» **Your task**:
Look over the listing below and say how many of its lines include the string "agent"; give no more than that number.

*** Begin section ***

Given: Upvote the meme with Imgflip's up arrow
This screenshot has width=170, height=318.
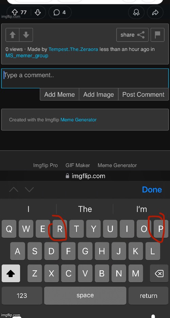Looking at the screenshot, I should coord(13,35).
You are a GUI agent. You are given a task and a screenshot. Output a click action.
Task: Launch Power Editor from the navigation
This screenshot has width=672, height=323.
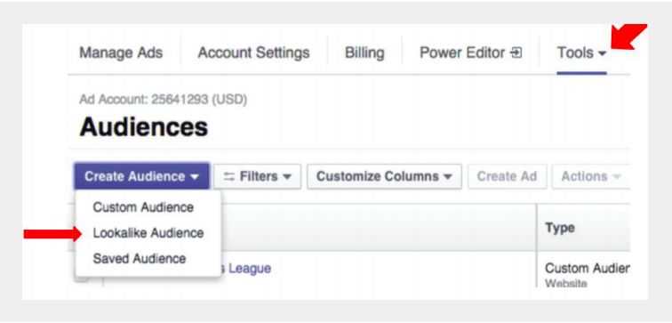click(470, 53)
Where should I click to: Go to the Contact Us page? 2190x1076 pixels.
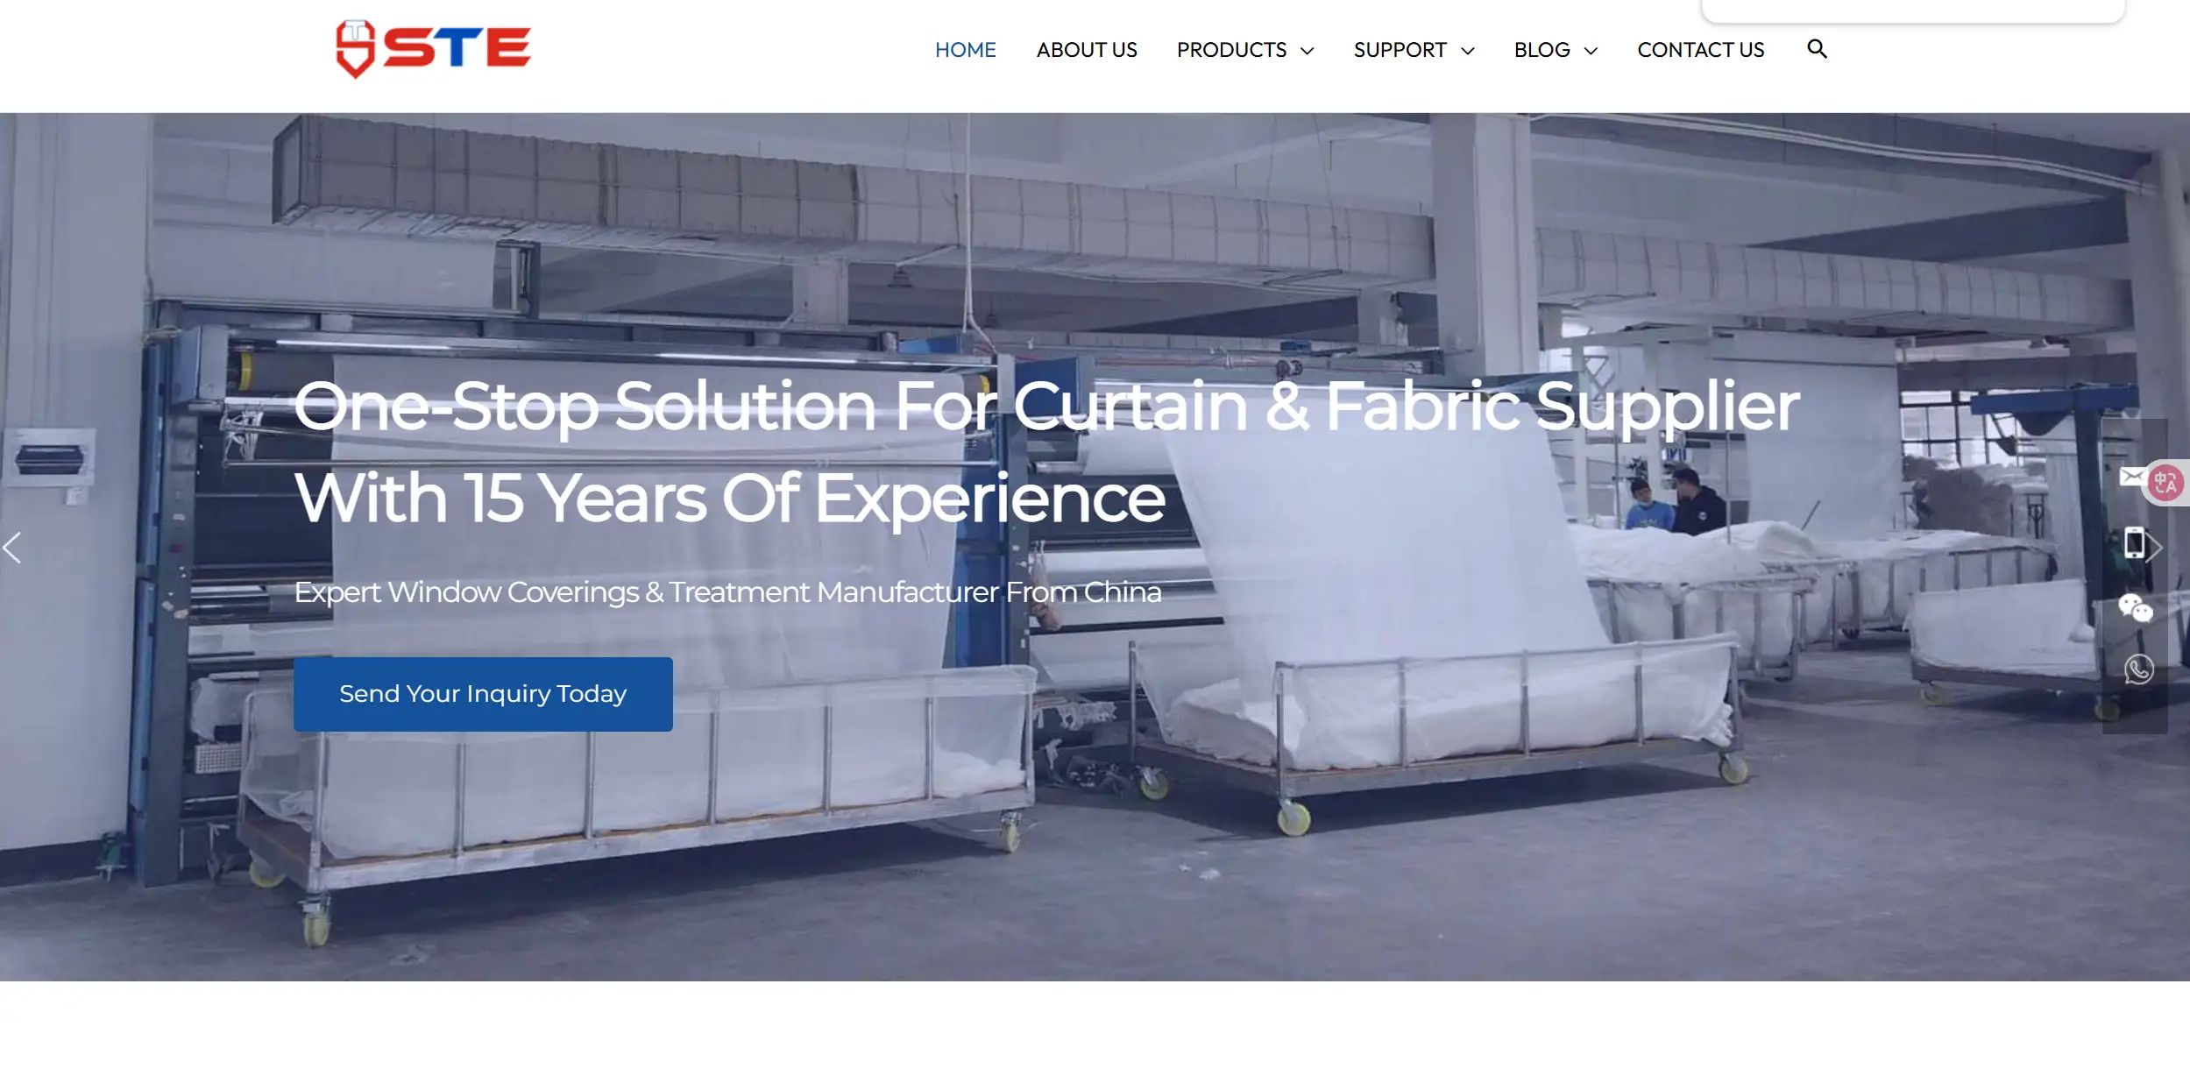coord(1700,50)
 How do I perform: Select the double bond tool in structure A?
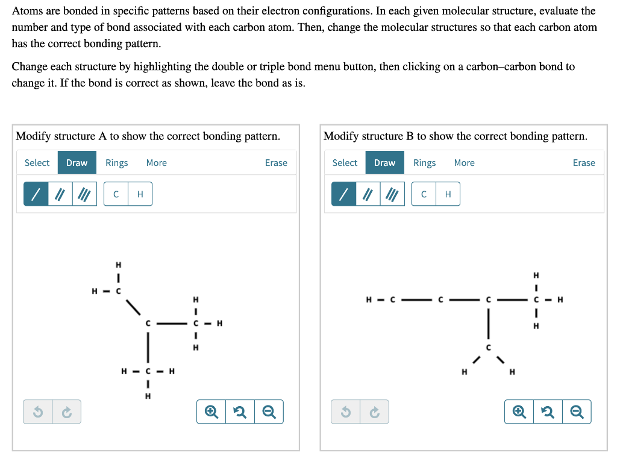click(x=60, y=194)
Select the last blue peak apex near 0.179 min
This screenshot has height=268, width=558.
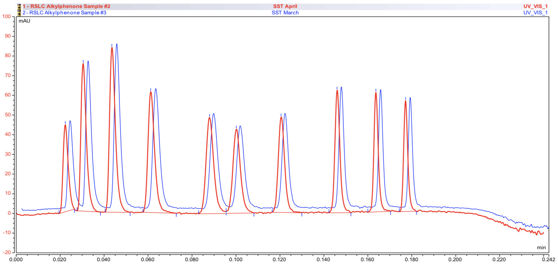(x=410, y=98)
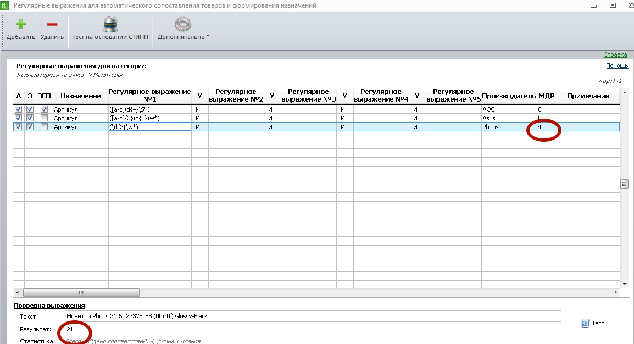Click the Тест icon next to the result field
This screenshot has width=634, height=344.
(585, 323)
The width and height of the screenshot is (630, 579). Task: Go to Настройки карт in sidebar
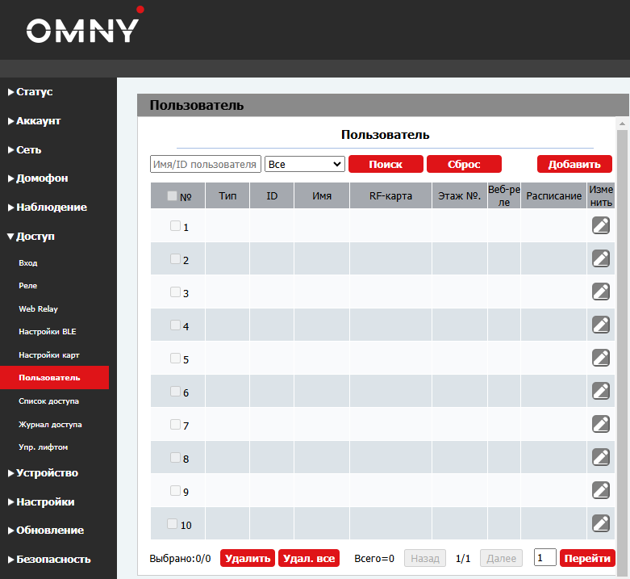click(x=48, y=355)
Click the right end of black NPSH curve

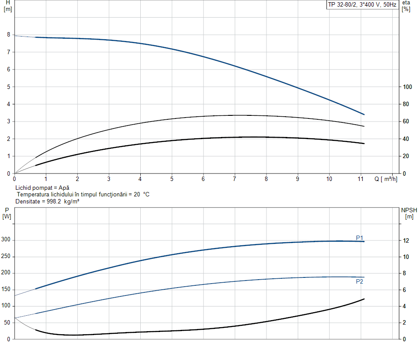coord(364,299)
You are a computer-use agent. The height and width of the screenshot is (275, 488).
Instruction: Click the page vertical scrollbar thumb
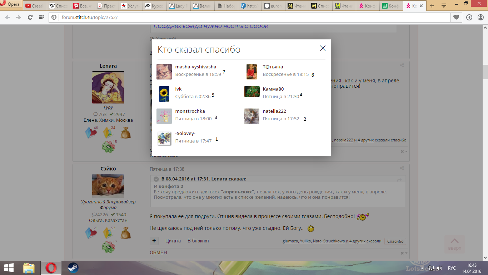pos(485,72)
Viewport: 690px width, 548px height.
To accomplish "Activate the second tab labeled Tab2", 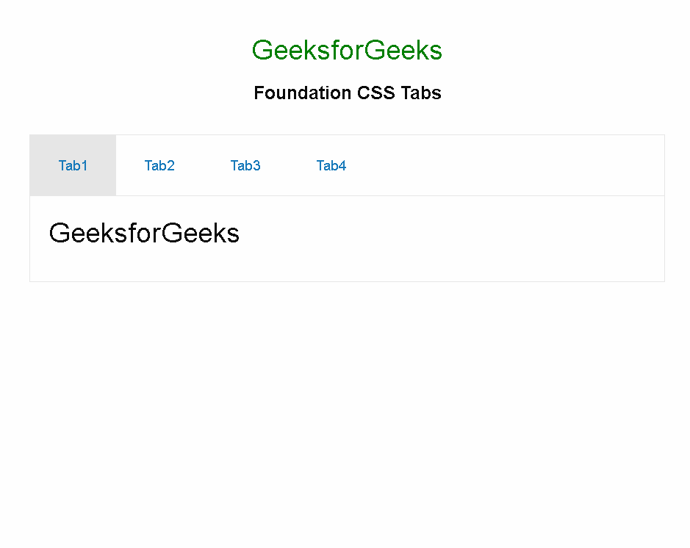I will pyautogui.click(x=159, y=165).
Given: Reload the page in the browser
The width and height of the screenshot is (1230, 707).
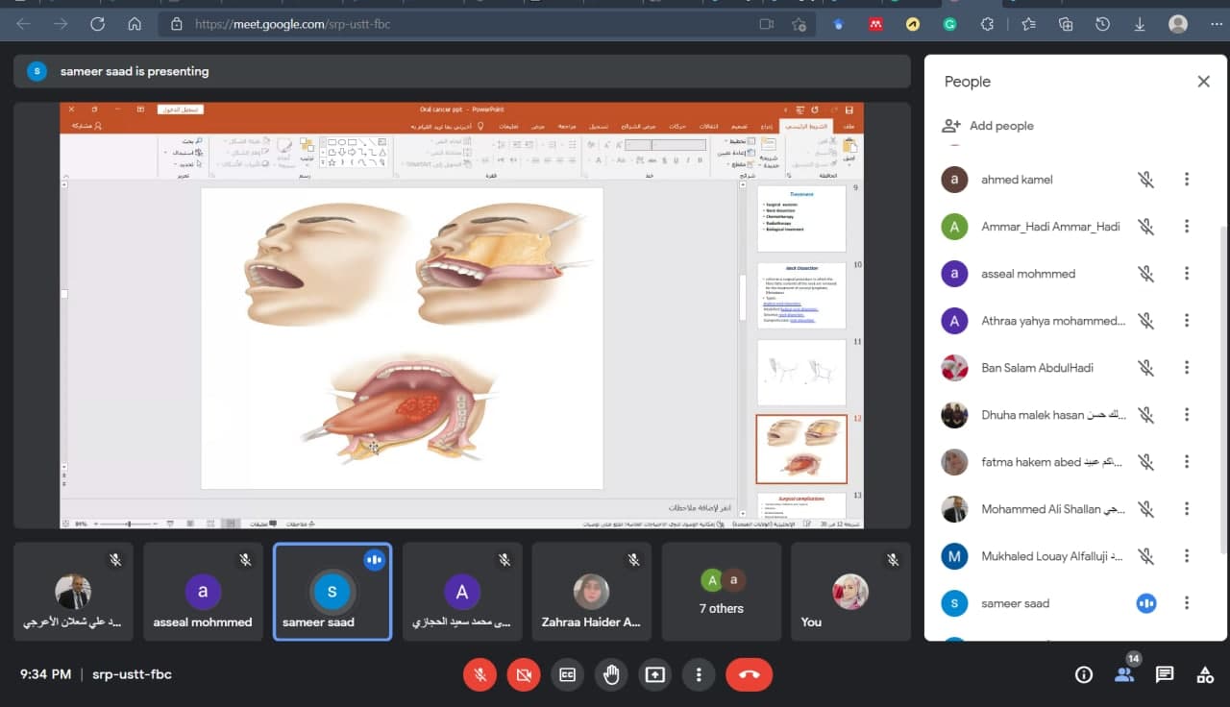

*** End section ***

» **Task result**:
2